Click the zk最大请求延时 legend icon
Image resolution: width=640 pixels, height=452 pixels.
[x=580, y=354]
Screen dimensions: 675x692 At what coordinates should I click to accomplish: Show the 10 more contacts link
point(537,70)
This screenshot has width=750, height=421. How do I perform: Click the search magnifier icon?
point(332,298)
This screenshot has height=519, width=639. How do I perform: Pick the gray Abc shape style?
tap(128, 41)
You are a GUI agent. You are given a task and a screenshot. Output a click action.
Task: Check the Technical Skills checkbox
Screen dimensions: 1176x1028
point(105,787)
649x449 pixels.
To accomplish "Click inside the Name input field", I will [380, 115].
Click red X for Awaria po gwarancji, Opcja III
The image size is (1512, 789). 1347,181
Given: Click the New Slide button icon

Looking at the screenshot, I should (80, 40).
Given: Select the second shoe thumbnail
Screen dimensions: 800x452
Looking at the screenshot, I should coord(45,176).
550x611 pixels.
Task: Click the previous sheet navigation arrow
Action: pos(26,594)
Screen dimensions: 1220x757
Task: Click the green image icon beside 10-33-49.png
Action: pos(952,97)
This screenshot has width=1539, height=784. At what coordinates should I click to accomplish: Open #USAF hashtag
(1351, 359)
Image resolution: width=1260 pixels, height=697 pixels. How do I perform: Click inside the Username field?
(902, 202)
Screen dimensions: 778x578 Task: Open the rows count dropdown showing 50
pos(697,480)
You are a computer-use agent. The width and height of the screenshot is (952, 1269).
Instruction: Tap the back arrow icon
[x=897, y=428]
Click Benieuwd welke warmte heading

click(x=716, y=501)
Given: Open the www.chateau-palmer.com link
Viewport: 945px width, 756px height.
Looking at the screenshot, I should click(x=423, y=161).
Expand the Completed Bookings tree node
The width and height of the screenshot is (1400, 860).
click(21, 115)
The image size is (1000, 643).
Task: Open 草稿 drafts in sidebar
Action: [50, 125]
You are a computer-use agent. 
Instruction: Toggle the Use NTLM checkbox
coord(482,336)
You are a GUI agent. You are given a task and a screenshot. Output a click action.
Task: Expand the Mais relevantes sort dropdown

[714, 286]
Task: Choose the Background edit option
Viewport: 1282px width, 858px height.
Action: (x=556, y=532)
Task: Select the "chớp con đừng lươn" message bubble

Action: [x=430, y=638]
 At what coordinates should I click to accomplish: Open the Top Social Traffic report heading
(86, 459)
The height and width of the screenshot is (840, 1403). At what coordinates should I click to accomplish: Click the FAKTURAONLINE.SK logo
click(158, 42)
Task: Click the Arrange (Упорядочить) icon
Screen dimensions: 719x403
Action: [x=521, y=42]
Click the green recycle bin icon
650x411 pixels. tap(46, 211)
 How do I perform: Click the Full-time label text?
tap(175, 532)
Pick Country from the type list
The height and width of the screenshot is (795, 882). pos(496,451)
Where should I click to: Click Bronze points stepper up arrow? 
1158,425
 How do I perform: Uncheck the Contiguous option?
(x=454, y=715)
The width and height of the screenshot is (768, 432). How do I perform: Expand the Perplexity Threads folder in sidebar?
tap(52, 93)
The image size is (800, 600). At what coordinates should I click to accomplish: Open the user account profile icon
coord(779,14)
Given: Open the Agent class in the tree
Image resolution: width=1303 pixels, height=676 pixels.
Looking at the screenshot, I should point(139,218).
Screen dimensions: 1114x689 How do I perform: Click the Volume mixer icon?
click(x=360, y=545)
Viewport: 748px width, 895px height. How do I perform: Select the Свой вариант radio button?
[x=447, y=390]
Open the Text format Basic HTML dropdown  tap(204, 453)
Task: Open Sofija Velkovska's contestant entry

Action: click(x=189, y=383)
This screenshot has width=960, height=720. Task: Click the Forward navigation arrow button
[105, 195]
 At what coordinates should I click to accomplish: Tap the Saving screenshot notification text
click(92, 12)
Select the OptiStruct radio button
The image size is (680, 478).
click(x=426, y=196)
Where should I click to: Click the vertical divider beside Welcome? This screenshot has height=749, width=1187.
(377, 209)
☆ ☆ ☆ ☆ ☆
WHAT TO PRODUCE
Every line of the entries above that includes "computer" should be copied.

OUTPUT FOR THIS TASK
You are a computer-use agent. The width and height of the screenshot is (952, 1269).
You are a computer-use agent. 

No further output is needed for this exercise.